Air Out Those Vulture Capitalism Arguments Early? What If They Stick?

As the economy improves, it may be harder and harder for the Obama campaign to gain traction with arguments that Romney’s personal economic advantages mean he is out of touch with suffering Americans. But Republicans, by airing these arguments early, are providing in-kind donations to the president’s re-election campaign.

Romney said today he pays an effective tax rate of around 15 percent, owing largely to the way he makes his money.  Actually, aside from speaking engagements, he doesn’t make a lot of money, because he already has a lot of money.  His investments, largely through dividends, kick in the rest.  (NPR notes that the Obamas, you know, work for a living and pay a tax rate closer to that of their income bracket — about 26%.)

When the economy is historically bad, and people are losing their jobs, it is easier to exploit submerged class and status resentments.  When the economy is improving, people, and Americans especially, tend to switch moods relatively rapidly and become aspirational and much less class conscious.  That’s one reason I think political populism doesn’t work in times of relative economic prosperity even when the gap between the rich and the poor is large and growing.

Late last year, Jim Messina, Obama’s campaign manager, told me that Mitt Romney will  be called to account, over and over for his Bain record, and for his attitude — for the way he dismisses, often with a throwaway phrase, how people can suffer when the vicissitudes of the economy throw surprises. More viscerally, Romney is easily cast as the guy “who fired you, or fired your brother, or your friend,” Messina told me.  I asked Messina if Obama could do this if the economy was improving.  I don’t remember the exact response, but Messina was confident that the charges would stick in any environment.

Over the past few months, Democrats and the Presidents have finally figured out how to harness economic anxieties in a politically fruitful way. It took them…well, decades. But better late than never, I suppose, at least for them.

But the economy really is getting better.
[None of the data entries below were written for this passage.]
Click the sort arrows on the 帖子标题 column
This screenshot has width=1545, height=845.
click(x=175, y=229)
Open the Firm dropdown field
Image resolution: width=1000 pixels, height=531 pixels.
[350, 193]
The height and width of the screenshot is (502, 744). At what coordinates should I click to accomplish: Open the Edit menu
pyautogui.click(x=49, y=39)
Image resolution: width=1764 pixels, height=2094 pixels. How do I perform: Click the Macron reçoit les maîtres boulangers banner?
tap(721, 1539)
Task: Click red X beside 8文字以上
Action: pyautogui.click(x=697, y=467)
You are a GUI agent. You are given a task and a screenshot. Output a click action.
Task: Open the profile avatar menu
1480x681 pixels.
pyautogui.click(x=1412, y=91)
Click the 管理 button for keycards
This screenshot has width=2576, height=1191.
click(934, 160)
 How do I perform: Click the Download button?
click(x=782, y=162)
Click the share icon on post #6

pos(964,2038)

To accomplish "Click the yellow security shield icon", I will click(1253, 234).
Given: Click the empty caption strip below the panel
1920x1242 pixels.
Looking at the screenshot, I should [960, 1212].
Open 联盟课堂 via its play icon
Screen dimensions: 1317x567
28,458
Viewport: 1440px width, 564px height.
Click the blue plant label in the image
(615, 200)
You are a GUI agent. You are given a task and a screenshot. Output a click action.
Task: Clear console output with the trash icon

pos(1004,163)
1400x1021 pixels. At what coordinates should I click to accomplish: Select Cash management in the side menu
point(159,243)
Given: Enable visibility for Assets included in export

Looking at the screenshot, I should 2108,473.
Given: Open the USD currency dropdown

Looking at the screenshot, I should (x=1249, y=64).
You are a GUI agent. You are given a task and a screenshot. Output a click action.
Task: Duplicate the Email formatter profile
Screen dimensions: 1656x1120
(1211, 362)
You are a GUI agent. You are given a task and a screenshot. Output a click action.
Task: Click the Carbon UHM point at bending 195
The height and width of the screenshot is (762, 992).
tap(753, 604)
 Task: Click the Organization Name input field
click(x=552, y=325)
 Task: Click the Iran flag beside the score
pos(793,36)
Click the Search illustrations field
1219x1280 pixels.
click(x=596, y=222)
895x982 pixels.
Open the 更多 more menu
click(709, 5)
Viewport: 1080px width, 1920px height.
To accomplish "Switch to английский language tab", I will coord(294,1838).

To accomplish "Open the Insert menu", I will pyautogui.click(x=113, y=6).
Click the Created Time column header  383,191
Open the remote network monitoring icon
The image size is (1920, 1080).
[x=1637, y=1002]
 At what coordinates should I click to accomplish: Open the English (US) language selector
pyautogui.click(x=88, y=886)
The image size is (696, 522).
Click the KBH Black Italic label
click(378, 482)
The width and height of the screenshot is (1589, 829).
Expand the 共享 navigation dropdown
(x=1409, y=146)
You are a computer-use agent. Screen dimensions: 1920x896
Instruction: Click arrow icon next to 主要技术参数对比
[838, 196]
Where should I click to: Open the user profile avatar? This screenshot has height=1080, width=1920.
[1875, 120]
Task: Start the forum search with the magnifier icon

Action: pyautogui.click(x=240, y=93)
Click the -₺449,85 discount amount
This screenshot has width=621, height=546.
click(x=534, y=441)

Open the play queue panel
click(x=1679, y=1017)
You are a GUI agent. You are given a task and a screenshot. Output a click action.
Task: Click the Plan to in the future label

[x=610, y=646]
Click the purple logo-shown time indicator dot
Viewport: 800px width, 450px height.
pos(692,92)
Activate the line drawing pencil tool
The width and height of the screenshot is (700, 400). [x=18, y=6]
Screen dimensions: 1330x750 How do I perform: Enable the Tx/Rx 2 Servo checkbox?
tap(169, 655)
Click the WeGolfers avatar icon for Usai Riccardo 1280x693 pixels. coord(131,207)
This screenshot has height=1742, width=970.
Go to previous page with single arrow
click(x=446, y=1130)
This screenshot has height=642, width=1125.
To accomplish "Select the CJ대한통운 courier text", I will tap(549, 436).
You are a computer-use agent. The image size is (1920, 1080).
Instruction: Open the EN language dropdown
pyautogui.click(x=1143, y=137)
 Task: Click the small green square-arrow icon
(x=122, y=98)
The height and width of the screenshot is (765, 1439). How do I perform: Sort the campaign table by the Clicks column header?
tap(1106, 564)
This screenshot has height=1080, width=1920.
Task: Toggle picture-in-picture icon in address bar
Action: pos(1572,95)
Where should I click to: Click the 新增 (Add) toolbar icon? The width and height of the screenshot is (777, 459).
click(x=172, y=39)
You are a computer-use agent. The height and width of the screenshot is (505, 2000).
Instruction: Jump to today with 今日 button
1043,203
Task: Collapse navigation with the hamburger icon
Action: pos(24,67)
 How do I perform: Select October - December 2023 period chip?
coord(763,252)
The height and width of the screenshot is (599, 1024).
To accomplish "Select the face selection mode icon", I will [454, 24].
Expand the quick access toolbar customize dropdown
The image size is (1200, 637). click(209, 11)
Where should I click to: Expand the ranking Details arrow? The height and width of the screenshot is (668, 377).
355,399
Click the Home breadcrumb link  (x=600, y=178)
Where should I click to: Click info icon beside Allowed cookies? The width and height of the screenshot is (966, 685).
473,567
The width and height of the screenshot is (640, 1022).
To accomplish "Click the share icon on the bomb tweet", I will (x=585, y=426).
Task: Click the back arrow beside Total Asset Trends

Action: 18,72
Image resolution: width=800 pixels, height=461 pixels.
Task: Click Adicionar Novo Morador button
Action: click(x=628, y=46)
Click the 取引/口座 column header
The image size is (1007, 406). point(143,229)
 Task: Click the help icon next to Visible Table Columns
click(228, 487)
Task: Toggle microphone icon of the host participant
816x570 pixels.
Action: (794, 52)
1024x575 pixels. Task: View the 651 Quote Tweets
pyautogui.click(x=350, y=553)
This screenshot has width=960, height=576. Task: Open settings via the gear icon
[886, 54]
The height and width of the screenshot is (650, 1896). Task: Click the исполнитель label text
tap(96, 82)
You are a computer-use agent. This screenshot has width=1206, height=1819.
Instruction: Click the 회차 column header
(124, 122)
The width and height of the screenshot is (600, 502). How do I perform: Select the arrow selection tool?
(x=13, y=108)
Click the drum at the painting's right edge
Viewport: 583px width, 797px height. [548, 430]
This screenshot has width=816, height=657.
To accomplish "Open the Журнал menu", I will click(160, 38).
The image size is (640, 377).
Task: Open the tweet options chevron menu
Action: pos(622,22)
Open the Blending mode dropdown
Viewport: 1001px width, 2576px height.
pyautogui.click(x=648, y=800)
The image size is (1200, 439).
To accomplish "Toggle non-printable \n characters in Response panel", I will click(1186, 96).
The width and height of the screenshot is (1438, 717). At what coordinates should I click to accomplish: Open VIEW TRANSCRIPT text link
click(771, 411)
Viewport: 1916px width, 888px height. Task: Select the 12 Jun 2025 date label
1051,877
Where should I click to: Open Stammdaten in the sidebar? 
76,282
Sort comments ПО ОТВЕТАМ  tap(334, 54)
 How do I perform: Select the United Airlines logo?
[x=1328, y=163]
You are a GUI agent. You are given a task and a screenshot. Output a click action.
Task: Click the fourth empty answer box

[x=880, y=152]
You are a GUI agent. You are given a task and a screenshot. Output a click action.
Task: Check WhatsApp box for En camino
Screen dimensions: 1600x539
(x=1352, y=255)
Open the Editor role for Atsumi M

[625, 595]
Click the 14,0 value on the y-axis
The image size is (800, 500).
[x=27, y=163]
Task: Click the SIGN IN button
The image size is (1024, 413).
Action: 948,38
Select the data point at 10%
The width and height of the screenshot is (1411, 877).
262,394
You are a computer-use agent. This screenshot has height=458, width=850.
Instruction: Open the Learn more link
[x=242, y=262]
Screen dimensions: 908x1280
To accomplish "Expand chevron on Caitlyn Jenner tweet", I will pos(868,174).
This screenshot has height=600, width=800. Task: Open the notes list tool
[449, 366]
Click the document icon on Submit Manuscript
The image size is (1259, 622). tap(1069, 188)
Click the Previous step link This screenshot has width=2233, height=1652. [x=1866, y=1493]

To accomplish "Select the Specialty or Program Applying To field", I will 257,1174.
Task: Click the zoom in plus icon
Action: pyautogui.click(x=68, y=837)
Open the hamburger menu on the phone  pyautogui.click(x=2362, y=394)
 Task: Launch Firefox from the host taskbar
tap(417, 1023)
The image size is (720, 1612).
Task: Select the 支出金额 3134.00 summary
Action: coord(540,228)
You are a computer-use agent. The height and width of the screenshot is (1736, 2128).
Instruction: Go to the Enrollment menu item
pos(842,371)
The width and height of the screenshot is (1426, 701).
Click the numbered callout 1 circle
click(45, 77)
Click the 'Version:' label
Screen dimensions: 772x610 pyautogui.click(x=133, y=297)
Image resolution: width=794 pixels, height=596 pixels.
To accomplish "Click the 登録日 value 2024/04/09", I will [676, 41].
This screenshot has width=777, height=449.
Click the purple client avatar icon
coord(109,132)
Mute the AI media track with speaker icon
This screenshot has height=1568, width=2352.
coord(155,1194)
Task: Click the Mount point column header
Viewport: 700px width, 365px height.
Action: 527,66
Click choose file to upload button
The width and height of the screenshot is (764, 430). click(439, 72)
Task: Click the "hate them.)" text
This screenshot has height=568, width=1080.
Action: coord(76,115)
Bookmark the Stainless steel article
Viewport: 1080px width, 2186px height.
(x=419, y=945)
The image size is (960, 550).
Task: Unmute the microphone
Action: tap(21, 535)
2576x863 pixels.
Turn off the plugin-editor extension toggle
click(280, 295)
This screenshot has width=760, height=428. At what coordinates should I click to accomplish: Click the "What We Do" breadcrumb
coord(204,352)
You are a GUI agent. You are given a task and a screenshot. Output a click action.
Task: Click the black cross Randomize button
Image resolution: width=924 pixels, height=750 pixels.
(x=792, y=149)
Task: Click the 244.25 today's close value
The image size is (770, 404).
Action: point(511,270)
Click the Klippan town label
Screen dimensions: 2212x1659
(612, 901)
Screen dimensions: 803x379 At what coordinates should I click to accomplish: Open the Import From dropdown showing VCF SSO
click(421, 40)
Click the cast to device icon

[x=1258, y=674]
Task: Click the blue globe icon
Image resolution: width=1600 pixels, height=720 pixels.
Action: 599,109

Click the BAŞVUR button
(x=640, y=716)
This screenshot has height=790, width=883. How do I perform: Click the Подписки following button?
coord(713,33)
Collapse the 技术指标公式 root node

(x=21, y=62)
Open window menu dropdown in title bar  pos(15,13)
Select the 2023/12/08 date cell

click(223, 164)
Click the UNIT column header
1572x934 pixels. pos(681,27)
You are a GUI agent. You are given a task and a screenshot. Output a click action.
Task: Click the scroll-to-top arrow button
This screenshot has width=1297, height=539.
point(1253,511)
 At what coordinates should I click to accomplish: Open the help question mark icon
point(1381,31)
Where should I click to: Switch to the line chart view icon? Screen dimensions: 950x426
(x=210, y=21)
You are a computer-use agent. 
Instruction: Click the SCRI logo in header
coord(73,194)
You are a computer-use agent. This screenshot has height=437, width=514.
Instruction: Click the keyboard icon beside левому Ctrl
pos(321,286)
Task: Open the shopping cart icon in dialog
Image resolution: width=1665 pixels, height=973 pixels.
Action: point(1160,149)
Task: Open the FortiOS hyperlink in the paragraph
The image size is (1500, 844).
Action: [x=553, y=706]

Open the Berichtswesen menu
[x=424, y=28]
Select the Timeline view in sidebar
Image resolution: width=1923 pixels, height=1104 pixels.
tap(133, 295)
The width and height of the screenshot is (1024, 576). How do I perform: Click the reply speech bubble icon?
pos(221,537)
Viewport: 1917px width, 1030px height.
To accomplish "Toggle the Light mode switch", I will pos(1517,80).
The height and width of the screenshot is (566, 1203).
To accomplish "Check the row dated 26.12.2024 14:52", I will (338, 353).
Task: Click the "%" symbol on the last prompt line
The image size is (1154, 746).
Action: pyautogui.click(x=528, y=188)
An exogenous shock from Europe notwithstanding, it is indeed possible that by the time Obama and Romney start to argue directly at each other, poll numbers showing pessimism about the future will begin to reverse.  

That is to say, really, that the arguments are going to be less important than the environment.  If the environment is better, the arguments, the contrasts — these won’t matter as much.  The Democratic base is in a state of excitement — witness the 1 million signatures that the Wisconsin Democratic Party gathered to put Scott Walker on the recall block — and growing confidence of an Obama victory will probably sustain their passion through the summer.   

The challenge for Obama’s team is to make Romney’s Management-Consultant-capitalism into a bugbear, complete with self-sustaining resentment triggers. But if people are feeling more confident come this summer, it’s harder to do this.  It will ring hollow.  People don’t live in the past. “Remember how bad those Republicans were” was and is Obama’s least effective general election argument, not because it’s not a good argument, but because it doesn’t track with the way voters process information outside focus groups.
That’s one reason why they are so…well…thrilled, that those Americans who incidentally tune in to the national coverage of the GOP debate right now are still hearing Rick Perry talk about Vulture Capitalism and might even see a replay of an advertisement about how Bain did X to town Y.  It’s why the debate about Romney’s taxes is probably worth them having now, when people still feel vulnerable, as opposed to in the fall, when they feel more confident. 
The flip side, of course, is that if these charges don’t stick, if the labeling doesn’t work now, if people ignore it, it has even less of a chance to adhere to the minds of those (a) working class whites in the Midwest and (b) professional suburbanites who will need to find ways of identifying and sorting in their heads the Republican presidential nominee.